• _THE PROBLEM_: Please give the listing again, word for word, with nothing left out.
RECORDS SUPPLIED: Begin
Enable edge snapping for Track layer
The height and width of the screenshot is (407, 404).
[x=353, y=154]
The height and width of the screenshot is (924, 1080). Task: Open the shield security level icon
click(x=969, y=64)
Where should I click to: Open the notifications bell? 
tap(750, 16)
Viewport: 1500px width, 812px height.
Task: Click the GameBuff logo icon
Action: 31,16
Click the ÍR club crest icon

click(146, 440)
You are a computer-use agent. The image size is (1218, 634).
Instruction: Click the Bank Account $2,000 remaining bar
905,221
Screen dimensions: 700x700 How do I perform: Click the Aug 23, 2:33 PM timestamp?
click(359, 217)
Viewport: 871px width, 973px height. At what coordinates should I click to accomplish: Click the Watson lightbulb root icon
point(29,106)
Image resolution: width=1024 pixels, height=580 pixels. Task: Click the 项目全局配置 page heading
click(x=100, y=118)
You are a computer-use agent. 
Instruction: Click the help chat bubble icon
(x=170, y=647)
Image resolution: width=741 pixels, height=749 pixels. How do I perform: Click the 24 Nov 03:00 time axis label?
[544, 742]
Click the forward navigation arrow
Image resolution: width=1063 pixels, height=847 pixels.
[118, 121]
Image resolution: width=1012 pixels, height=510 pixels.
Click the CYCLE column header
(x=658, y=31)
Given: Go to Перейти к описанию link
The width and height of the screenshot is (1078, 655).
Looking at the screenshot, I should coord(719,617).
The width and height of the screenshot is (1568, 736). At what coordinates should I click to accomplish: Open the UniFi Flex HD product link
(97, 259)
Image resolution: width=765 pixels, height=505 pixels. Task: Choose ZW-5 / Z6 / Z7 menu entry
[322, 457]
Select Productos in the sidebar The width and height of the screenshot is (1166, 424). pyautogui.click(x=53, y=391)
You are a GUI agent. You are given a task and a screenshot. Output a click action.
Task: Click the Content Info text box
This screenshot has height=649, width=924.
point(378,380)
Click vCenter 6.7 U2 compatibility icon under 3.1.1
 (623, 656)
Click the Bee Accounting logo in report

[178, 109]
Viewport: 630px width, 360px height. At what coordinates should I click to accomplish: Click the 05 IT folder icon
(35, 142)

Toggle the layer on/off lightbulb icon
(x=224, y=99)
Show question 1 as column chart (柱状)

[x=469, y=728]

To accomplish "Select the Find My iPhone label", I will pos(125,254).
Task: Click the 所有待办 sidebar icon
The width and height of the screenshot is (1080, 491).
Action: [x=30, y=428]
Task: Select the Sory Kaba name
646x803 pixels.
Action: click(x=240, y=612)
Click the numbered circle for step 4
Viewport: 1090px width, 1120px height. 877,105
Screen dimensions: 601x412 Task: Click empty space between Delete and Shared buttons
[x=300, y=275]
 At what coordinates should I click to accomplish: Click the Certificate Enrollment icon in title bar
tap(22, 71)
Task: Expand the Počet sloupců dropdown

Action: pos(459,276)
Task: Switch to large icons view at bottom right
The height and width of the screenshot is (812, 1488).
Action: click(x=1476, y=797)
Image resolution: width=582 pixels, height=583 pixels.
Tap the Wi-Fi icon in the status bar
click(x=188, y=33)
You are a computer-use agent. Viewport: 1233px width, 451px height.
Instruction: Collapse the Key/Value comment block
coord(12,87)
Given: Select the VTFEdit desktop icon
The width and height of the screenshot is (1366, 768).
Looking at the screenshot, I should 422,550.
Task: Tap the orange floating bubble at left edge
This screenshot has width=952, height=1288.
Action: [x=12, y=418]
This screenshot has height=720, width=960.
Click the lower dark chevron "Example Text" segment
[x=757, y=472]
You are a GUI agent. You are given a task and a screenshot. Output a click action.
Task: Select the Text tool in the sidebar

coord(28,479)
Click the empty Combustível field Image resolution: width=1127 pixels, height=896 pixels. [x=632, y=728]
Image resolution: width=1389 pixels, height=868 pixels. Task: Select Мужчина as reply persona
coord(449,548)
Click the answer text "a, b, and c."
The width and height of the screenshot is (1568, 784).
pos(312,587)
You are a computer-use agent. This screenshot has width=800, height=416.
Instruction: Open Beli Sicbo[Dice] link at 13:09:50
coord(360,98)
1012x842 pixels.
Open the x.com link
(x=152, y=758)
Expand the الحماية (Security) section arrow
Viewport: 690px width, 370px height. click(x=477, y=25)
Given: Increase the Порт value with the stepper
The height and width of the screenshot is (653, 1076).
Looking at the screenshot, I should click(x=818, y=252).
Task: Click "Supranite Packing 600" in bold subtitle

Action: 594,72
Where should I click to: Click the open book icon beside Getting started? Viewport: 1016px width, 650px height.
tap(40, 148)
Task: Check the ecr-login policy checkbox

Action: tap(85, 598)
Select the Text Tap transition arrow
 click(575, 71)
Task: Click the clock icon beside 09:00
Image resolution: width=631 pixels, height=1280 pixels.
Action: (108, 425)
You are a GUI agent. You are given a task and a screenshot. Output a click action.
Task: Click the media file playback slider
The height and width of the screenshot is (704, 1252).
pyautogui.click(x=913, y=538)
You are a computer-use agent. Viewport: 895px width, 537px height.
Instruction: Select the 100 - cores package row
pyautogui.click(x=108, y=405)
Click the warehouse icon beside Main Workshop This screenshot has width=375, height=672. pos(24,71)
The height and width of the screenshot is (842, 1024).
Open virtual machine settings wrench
RECORDS SUPPLIED: End
• _RESPONSE TO THE TASK_:
Enable edge snapping for Track layer
The height and width of the screenshot is (407, 404).
[x=353, y=154]
The height and width of the screenshot is (924, 1080). Task: Open the shield security level icon
click(x=969, y=64)
Where should I click to: Open the notifications bell? 
tap(750, 16)
Viewport: 1500px width, 812px height.
Task: Click the GameBuff logo icon
Action: 31,16
Click the ÍR club crest icon

click(146, 440)
You are a computer-use agent. The image size is (1218, 634).
Instruction: Click the Bank Account $2,000 remaining bar
905,221
Screen dimensions: 700x700 How do I perform: Click the Aug 23, 2:33 PM timestamp?
click(359, 217)
Viewport: 871px width, 973px height. At what coordinates should I click to accomplish: Click the Watson lightbulb root icon
point(29,106)
Image resolution: width=1024 pixels, height=580 pixels. Task: Click the 项目全局配置 page heading
click(x=100, y=118)
You are a computer-use agent. 
Instruction: Click the help chat bubble icon
(x=170, y=647)
Image resolution: width=741 pixels, height=749 pixels. How do I perform: Click the 24 Nov 03:00 time axis label?
[544, 742]
Click the forward navigation arrow
Image resolution: width=1063 pixels, height=847 pixels.
[118, 121]
Image resolution: width=1012 pixels, height=510 pixels.
Click the CYCLE column header
(x=658, y=31)
Given: Go to Перейти к описанию link
The width and height of the screenshot is (1078, 655).
Looking at the screenshot, I should coord(719,617).
The width and height of the screenshot is (1568, 736). At what coordinates should I click to accomplish: Open the UniFi Flex HD product link
(97, 259)
Image resolution: width=765 pixels, height=505 pixels. Task: Choose ZW-5 / Z6 / Z7 menu entry
[322, 457]
Select Productos in the sidebar The width and height of the screenshot is (1166, 424). pyautogui.click(x=53, y=391)
You are a GUI agent. You are given a task and a screenshot. Output a click action.
Task: Click the Content Info text box
This screenshot has height=649, width=924.
point(378,380)
Click vCenter 6.7 U2 compatibility icon under 3.1.1
 (623, 656)
Click the Bee Accounting logo in report

[178, 109]
Viewport: 630px width, 360px height. At what coordinates should I click to accomplish: Click the 05 IT folder icon
(35, 142)

Toggle the layer on/off lightbulb icon
(x=224, y=99)
Show question 1 as column chart (柱状)

[x=469, y=728]

To accomplish "Select the Find My iPhone label", I will pos(125,254).
Task: Click the 所有待办 sidebar icon
The width and height of the screenshot is (1080, 491).
Action: [x=30, y=428]
Task: Select the Sory Kaba name
646x803 pixels.
Action: click(x=240, y=612)
Click the numbered circle for step 4
Viewport: 1090px width, 1120px height. 877,105
Screen dimensions: 601x412 Task: Click empty space between Delete and Shared buttons
[x=300, y=275]
 At what coordinates should I click to accomplish: Click the Certificate Enrollment icon in title bar
tap(22, 71)
Task: Expand the Počet sloupců dropdown

Action: pos(459,276)
Task: Switch to large icons view at bottom right
The height and width of the screenshot is (812, 1488).
Action: click(x=1476, y=797)
Image resolution: width=582 pixels, height=583 pixels.
Tap the Wi-Fi icon in the status bar
click(x=188, y=33)
You are a computer-use agent. Viewport: 1233px width, 451px height.
Instruction: Collapse the Key/Value comment block
coord(12,87)
Given: Select the VTFEdit desktop icon
The width and height of the screenshot is (1366, 768).
Looking at the screenshot, I should 422,550.
Task: Tap the orange floating bubble at left edge
This screenshot has width=952, height=1288.
Action: [x=12, y=418]
This screenshot has height=720, width=960.
Click the lower dark chevron "Example Text" segment
[x=757, y=472]
You are a GUI agent. You are given a task and a screenshot. Output a click action.
Task: Select the Text tool in the sidebar

coord(28,479)
Click the empty Combustível field Image resolution: width=1127 pixels, height=896 pixels. [x=632, y=728]
Image resolution: width=1389 pixels, height=868 pixels. Task: Select Мужчина as reply persona
coord(449,548)
Click the answer text "a, b, and c."
The width and height of the screenshot is (1568, 784).
pos(312,587)
You are a computer-use agent. This screenshot has width=800, height=416.
Instruction: Open Beli Sicbo[Dice] link at 13:09:50
coord(360,98)
1012x842 pixels.
Open the x.com link
(x=152, y=758)
Expand the الحماية (Security) section arrow
Viewport: 690px width, 370px height. click(x=477, y=25)
Given: Increase the Порт value with the stepper
The height and width of the screenshot is (653, 1076).
Looking at the screenshot, I should click(x=818, y=252).
Task: Click "Supranite Packing 600" in bold subtitle

Action: 594,72
Where should I click to: Click the open book icon beside Getting started? Viewport: 1016px width, 650px height.
tap(40, 148)
Task: Check the ecr-login policy checkbox

Action: tap(85, 598)
Select the Text Tap transition arrow
 click(575, 71)
Task: Click the clock icon beside 09:00
Image resolution: width=631 pixels, height=1280 pixels.
Action: (108, 425)
You are a GUI agent. You are given a task and a screenshot. Output a click action.
Task: Click the media file playback slider
The height and width of the screenshot is (704, 1252).
pyautogui.click(x=913, y=538)
You are a computer-use agent. Viewport: 895px width, 537px height.
Instruction: Select the 100 - cores package row
pyautogui.click(x=108, y=405)
Click the warehouse icon beside Main Workshop This screenshot has width=375, height=672. pos(24,71)
The height and width of the screenshot is (842, 1024).
Open virtual machine settings wrench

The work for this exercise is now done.